Elon Musk is doubling the world's largest AI GPU cluster — expanding Colossus GPU cluster to 200,000 'soon,' has floated 300,000 in the past

15 hours ago 2
Four banks of xAI's HGX H100 server racks, holding eight servers each.
(Image credit: ServeTheHome)

Billionaire Elon Musk has taken to Twitter / X to boast that his remarkable xAI data center is set to double its firepower “soon.” He was commenting on the recent video exposé of his xAI Colossus AI supercomputer. In the highlighted video, TechTuber ServeTheHome was stunned when he saw the gleaming rows of Supermicro servers packed with 100,000 state-of-the-art Nvidia enterprise GPUs.

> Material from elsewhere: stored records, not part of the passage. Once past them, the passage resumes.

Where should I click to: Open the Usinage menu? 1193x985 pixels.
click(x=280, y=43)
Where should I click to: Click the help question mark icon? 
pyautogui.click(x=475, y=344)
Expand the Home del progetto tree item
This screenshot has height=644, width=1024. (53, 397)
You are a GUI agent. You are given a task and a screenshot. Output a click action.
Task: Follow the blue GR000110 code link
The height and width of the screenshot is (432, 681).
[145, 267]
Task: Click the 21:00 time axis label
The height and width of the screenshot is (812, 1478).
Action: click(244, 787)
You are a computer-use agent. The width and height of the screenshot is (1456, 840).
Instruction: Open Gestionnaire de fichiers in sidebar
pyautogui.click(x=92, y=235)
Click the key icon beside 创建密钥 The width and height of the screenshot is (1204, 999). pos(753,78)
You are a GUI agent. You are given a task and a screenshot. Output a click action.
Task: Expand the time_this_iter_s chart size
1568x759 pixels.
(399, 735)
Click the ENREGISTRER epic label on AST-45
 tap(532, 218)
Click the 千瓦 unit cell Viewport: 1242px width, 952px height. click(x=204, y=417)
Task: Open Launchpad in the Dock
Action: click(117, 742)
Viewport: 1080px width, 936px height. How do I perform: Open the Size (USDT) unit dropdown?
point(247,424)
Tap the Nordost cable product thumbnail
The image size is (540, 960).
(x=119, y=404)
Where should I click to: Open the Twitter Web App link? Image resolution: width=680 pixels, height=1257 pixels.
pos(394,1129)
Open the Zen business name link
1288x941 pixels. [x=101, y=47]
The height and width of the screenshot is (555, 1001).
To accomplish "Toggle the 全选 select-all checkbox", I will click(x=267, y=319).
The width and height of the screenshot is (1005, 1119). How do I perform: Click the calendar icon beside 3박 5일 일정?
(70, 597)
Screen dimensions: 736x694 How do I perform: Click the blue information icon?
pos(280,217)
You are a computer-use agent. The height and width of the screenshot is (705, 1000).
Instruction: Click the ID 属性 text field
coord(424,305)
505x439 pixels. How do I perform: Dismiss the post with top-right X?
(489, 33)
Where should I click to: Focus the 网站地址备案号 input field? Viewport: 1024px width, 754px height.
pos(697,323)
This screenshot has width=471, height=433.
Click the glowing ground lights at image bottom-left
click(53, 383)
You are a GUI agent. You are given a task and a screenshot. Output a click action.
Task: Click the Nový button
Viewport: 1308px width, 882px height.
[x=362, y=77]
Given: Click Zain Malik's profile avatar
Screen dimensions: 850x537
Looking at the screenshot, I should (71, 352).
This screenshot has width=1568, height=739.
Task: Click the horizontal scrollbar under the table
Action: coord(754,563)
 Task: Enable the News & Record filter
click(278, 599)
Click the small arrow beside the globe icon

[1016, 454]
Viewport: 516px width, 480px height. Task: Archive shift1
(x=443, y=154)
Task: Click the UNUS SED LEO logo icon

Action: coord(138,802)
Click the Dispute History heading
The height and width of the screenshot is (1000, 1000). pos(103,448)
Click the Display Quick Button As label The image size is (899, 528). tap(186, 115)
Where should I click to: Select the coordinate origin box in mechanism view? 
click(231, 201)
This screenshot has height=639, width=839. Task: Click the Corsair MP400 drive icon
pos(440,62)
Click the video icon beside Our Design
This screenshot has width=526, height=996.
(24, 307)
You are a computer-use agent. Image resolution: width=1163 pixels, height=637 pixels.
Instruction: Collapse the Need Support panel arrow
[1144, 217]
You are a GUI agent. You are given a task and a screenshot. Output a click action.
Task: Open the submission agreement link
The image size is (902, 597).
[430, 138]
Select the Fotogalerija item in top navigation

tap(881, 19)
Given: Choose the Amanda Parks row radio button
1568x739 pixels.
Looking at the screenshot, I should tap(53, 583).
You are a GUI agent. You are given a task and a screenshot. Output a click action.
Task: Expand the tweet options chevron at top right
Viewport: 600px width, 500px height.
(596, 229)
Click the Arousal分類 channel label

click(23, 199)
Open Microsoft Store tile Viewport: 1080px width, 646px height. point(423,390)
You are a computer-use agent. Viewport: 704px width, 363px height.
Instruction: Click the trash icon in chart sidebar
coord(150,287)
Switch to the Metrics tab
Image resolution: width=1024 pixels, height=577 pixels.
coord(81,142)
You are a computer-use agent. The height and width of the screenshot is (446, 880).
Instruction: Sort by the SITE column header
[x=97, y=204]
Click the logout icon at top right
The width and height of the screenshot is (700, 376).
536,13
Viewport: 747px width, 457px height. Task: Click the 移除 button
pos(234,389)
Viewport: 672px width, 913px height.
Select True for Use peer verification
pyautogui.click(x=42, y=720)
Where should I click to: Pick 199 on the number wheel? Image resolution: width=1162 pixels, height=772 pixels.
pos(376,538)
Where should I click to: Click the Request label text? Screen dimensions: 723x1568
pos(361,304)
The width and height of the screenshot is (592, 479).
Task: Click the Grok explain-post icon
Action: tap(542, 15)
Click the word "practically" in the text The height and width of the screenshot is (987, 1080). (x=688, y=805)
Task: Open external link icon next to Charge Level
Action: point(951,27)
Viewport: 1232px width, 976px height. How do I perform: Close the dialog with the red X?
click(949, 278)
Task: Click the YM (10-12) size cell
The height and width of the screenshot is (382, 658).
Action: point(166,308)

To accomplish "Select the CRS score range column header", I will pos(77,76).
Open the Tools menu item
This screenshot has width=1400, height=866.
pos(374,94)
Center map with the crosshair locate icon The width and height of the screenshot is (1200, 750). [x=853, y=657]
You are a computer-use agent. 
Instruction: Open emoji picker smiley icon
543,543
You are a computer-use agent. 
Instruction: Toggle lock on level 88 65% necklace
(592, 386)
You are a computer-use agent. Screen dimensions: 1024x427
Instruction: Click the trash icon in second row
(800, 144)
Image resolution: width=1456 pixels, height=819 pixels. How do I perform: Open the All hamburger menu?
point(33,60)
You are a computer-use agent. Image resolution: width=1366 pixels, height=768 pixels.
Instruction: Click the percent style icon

So, the xAI Colossus AI supercomputer is on course “Soon to become a 200k H100/H200 training cluster in a single building.” Its 100,000 GPU incarnation, which only just started AI training about two weeks ago, was already notable. While we think “soon” might indeed be soon in this case. However, Musk’s prior tech timing slippages (e.g., Tesla's full self-driving, Hyperloop delays, SolarCity struggles) mean we should be generally cautious about his forward-looking boasts.

The xAI Colossus has already been dubbed an engineering marvel. Importantly, praise for the supercomputer’s prowess isn’t limited to the usual Musk toadies. Nvidia CEO Jensen Huang also described this supercomputer project as a “superhuman” feat that had “never been done before.” xAI engineers must have worked very hard and long hours to set up the xAI Colossus AI supercomputer in 19 days. Typically, projects of this scale and complexity can take up to four years to get running, indicated Huang.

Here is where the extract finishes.